REQUIRED TASK: Could you format all the lines below as a JSON list of strings, with one string per line and the blank lines left out?
___ EXERCISE INPUTS ___
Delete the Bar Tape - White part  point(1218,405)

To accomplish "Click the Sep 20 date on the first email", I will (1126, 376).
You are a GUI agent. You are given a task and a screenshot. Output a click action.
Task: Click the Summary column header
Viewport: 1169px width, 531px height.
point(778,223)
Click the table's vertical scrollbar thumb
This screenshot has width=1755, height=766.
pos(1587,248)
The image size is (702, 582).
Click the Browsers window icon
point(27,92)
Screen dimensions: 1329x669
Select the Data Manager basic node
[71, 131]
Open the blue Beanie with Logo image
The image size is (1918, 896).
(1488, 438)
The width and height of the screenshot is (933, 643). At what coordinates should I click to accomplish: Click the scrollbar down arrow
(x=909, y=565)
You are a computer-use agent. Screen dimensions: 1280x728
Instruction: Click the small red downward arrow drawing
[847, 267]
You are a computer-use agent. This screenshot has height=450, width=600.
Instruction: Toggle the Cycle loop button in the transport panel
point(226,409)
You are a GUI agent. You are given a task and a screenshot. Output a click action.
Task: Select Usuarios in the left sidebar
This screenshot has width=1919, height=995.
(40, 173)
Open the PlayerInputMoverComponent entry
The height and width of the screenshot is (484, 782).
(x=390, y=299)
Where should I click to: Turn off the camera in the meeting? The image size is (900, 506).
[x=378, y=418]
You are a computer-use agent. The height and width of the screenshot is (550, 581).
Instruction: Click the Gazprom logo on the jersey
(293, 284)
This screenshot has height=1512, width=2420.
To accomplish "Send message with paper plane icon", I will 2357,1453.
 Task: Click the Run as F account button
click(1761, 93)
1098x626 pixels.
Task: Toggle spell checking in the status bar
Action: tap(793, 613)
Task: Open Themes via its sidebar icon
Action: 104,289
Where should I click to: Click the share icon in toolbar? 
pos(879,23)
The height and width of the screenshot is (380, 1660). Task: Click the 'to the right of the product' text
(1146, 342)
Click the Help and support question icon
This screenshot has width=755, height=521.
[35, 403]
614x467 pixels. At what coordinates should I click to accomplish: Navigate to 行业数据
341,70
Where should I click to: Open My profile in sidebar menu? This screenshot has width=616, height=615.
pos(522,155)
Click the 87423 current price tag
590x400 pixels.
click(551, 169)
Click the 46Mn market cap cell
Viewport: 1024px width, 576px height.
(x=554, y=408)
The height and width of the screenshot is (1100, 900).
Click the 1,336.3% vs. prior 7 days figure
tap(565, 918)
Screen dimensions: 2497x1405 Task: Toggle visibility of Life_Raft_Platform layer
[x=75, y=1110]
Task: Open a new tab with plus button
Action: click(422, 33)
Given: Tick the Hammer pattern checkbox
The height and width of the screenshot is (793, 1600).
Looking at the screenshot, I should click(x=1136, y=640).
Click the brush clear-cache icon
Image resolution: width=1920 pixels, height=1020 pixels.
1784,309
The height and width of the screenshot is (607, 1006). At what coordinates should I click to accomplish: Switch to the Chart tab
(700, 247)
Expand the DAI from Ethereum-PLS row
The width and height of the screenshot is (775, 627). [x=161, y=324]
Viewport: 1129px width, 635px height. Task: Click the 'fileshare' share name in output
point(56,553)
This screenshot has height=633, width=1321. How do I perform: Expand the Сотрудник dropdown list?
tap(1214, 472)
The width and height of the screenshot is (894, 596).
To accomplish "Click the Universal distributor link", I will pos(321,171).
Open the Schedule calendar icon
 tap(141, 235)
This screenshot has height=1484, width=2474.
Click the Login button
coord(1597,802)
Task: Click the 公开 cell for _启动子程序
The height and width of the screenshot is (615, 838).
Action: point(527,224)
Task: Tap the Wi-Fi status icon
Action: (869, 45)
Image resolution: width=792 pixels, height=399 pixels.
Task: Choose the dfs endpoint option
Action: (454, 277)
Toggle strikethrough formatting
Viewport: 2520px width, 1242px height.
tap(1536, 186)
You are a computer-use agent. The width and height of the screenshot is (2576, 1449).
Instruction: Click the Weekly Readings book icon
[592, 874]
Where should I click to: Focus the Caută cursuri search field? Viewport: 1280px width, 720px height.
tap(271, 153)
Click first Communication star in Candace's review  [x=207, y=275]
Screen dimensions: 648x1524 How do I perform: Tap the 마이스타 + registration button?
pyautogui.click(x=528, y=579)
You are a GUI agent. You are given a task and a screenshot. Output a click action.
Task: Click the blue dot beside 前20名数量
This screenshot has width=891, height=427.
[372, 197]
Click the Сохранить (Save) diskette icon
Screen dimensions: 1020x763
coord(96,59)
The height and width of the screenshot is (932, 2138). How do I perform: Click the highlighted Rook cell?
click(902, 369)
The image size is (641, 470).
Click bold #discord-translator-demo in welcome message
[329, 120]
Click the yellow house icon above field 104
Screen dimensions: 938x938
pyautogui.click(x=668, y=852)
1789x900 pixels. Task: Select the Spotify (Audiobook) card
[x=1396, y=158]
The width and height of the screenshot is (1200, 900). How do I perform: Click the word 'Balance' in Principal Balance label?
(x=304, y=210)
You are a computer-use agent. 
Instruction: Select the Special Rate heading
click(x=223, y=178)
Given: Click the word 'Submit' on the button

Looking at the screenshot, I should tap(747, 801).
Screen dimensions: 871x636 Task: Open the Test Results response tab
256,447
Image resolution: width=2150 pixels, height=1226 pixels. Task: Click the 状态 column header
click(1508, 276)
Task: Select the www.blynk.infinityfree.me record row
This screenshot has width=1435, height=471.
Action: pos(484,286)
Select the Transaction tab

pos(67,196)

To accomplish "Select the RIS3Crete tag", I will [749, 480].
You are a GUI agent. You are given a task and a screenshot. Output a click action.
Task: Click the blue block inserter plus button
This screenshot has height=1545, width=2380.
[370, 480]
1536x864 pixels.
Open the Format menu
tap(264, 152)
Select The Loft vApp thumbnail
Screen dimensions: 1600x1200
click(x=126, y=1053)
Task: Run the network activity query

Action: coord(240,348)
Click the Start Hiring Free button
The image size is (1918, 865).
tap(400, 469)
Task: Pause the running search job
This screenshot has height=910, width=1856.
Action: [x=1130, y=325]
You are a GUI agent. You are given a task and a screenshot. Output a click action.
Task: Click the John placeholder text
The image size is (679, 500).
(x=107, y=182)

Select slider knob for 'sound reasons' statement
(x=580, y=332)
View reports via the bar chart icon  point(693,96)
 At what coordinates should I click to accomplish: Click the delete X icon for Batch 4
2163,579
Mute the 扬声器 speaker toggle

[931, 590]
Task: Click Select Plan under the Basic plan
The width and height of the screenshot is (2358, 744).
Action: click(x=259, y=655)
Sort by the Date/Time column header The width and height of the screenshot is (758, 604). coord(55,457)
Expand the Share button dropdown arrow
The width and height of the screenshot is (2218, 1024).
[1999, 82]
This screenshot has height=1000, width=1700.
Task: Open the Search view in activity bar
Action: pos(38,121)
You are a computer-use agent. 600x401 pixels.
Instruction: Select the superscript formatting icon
___
ANSWER TO THIS PROBLEM:
[
  "Delete the Bar Tape - White part  point(1218,405)",
  "To accomplish \"Click the Sep 20 date on the first email\", I will (1126, 376).",
  "You are a GUI agent. You are given a task and a screenshot. Output a click action.",
  "Task: Click the Summary column header",
  "Viewport: 1169px width, 531px height.",
  "point(778,223)",
  "Click the table's vertical scrollbar thumb",
  "This screenshot has width=1755, height=766.",
  "pos(1587,248)",
  "The image size is (702, 582).",
  "Click the Browsers window icon",
  "point(27,92)",
  "Screen dimensions: 1329x669",
  "Select the Data Manager basic node",
  "[71, 131]",
  "Open the blue Beanie with Logo image",
  "The image size is (1918, 896).",
  "(1488, 438)",
  "The width and height of the screenshot is (933, 643). At what coordinates should I click to accomplish: Click the scrollbar down arrow",
  "(x=909, y=565)",
  "You are a computer-use agent. Screen dimensions: 1280x728",
  "Instruction: Click the small red downward arrow drawing",
  "[847, 267]",
  "You are a computer-use agent. This screenshot has height=450, width=600.",
  "Instruction: Toggle the Cycle loop button in the transport panel",
  "point(226,409)",
  "You are a GUI agent. You are given a task and a screenshot. Output a click action.",
  "Task: Select Usuarios in the left sidebar",
  "This screenshot has width=1919, height=995.",
  "(40, 173)",
  "Open the PlayerInputMoverComponent entry",
  "The height and width of the screenshot is (484, 782).",
  "(x=390, y=299)",
  "Where should I click to: Turn off the camera in the meeting? The image size is (900, 506).",
  "[x=378, y=418]",
  "You are a computer-use agent. The height and width of the screenshot is (550, 581).",
  "Instruction: Click the Gazprom logo on the jersey",
  "(293, 284)",
  "This screenshot has height=1512, width=2420.",
  "To accomplish \"Send message with paper plane icon\", I will 2357,1453.",
  " Task: Click the Run as F account button",
  "click(1761, 93)",
  "1098x626 pixels.",
  "Task: Toggle spell checking in the status bar",
  "Action: tap(793, 613)",
  "Task: Open Themes via its sidebar icon",
  "Action: 104,289",
  "Where should I click to: Click the share icon in toolbar? ",
  "pos(879,23)",
  "The height and width of the screenshot is (380, 1660). Task: Click the 'to the right of the product' text",
  "(1146, 342)",
  "Click the Help and support question icon",
  "This screenshot has width=755, height=521.",
  "[35, 403]",
  "614x467 pixels. At what coordinates should I click to accomplish: Navigate to 行业数据",
  "341,70",
  "Where should I click to: Open My profile in sidebar menu? This screenshot has width=616, height=615.",
  "pos(522,155)",
  "Click the 87423 current price tag",
  "590x400 pixels.",
  "click(551, 169)",
  "Click the 46Mn market cap cell",
  "Viewport: 1024px width, 576px height.",
  "(x=554, y=408)",
  "The height and width of the screenshot is (1100, 900).",
  "Click the 1,336.3% vs. prior 7 days figure",
  "tap(565, 918)",
  "Screen dimensions: 2497x1405 Task: Toggle visibility of Life_Raft_Platform layer",
  "[x=75, y=1110]",
  "Task: Open a new tab with plus button",
  "Action: click(422, 33)",
  "Given: Tick the Hammer pattern checkbox",
  "The height and width of the screenshot is (793, 1600).",
  "Looking at the screenshot, I should click(x=1136, y=640).",
  "Click the brush clear-cache icon",
  "Image resolution: width=1920 pixels, height=1020 pixels.",
  "1784,309",
  "The height and width of the screenshot is (607, 1006). At what coordinates should I click to accomplish: Switch to the Chart tab",
  "(700, 247)",
  "Expand the DAI from Ethereum-PLS row",
  "The width and height of the screenshot is (775, 627). [x=161, y=324]",
  "Viewport: 1129px width, 635px height. Task: Click the 'fileshare' share name in output",
  "point(56,553)",
  "This screenshot has height=633, width=1321. How do I perform: Expand the Сотрудник dropdown list?",
  "tap(1214, 472)",
  "The width and height of the screenshot is (894, 596).",
  "To accomplish \"Click the Universal distributor link\", I will pos(321,171).",
  "Open the Schedule calendar icon",
  " tap(141, 235)",
  "This screenshot has height=1484, width=2474.",
  "Click the Login button",
  "coord(1597,802)",
  "Task: Click the 公开 cell for _启动子程序",
  "The height and width of the screenshot is (615, 838).",
  "Action: point(527,224)",
  "Task: Tap the Wi-Fi status icon",
  "Action: (869, 45)",
  "Image resolution: width=792 pixels, height=399 pixels.",
  "Task: Choose the dfs endpoint option",
  "Action: (454, 277)",
  "Toggle strikethrough formatting",
  "Viewport: 2520px width, 1242px height.",
  "tap(1536, 186)",
  "You are a computer-use agent. The width and height of the screenshot is (2576, 1449).",
  "Instruction: Click the Weekly Readings book icon",
  "[592, 874]",
  "Where should I click to: Focus the Caută cursuri search field? Viewport: 1280px width, 720px height.",
  "tap(271, 153)",
  "Click first Communication star in Candace's review  [x=207, y=275]",
  "Screen dimensions: 648x1524 How do I perform: Tap the 마이스타 + registration button?",
  "pyautogui.click(x=528, y=579)",
  "You are a GUI agent. You are given a task and a screenshot. Output a click action.",
  "Task: Click the blue dot beside 前20名数量",
  "This screenshot has width=891, height=427.",
  "[372, 197]",
  "Click the Сохранить (Save) diskette icon",
  "Screen dimensions: 1020x763",
  "coord(96,59)",
  "The height and width of the screenshot is (932, 2138). How do I perform: Click the highlighted Rook cell?",
  "click(902, 369)",
  "The image size is (641, 470).",
  "Click bold #discord-translator-demo in welcome message",
  "[329, 120]",
  "Click the yellow house icon above field 104",
  "Screen dimensions: 938x938",
  "pyautogui.click(x=668, y=852)",
  "1789x900 pixels. Task: Select the Spotify (Audiobook) card",
  "[x=1396, y=158]",
  "The width and height of the screenshot is (1200, 900). How do I perform: Click the word 'Balance' in Principal Balance label?",
  "(x=304, y=210)",
  "You are a computer-use agent. ",
  "Instruction: Select the Special Rate heading",
  "click(x=223, y=178)",
  "Given: Click the word 'Submit' on the button",
  "Looking at the screenshot, I should tap(747, 801).",
  "Screen dimensions: 871x636 Task: Open the Test Results response tab",
  "256,447",
  "Image resolution: width=2150 pixels, height=1226 pixels. Task: Click the 状态 column header",
  "click(1508, 276)",
  "Task: Select the www.blynk.infinityfree.me record row",
  "This screenshot has width=1435, height=471.",
  "Action: pos(484,286)",
  "Select the Transaction tab",
  "pos(67,196)",
  "To accomplish \"Select the RIS3Crete tag\", I will [749, 480].",
  "You are a GUI agent. You are given a task and a screenshot. Output a click action.",
  "Task: Click the blue block inserter plus button",
  "This screenshot has height=1545, width=2380.",
  "[370, 480]",
  "1536x864 pixels.",
  "Open the Format menu",
  "tap(264, 152)",
  "Select The Loft vApp thumbnail",
  "Screen dimensions: 1600x1200",
  "click(x=126, y=1053)",
  "Task: Run the network activity query",
  "Action: coord(240,348)",
  "Click the Start Hiring Free button",
  "The image size is (1918, 865).",
  "tap(400, 469)",
  "Task: Pause the running search job",
  "This screenshot has height=910, width=1856.",
  "Action: [x=1130, y=325]",
  "You are a GUI agent. You are given a task and a screenshot. Output a click action.",
  "Task: Click the John placeholder text",
  "The image size is (679, 500).",
  "(x=107, y=182)",
  "Select slider knob for 'sound reasons' statement",
  "(x=580, y=332)",
  "View reports via the bar chart icon  point(693,96)",
  " At what coordinates should I click to accomplish: Click the delete X icon for Batch 4",
  "2163,579",
  "Mute the 扬声器 speaker toggle",
  "[931, 590]",
  "Task: Click Select Plan under the Basic plan",
  "The width and height of the screenshot is (2358, 744).",
  "Action: click(x=259, y=655)",
  "Sort by the Date/Time column header The width and height of the screenshot is (758, 604). coord(55,457)",
  "Expand the Share button dropdown arrow",
  "The width and height of the screenshot is (2218, 1024).",
  "[1999, 82]",
  "This screenshot has height=1000, width=1700.",
  "Task: Open the Search view in activity bar",
  "Action: pos(38,121)",
  "You are a computer-use agent. 600x401 pixels.",
  "Instruction: Select the superscript formatting icon"
]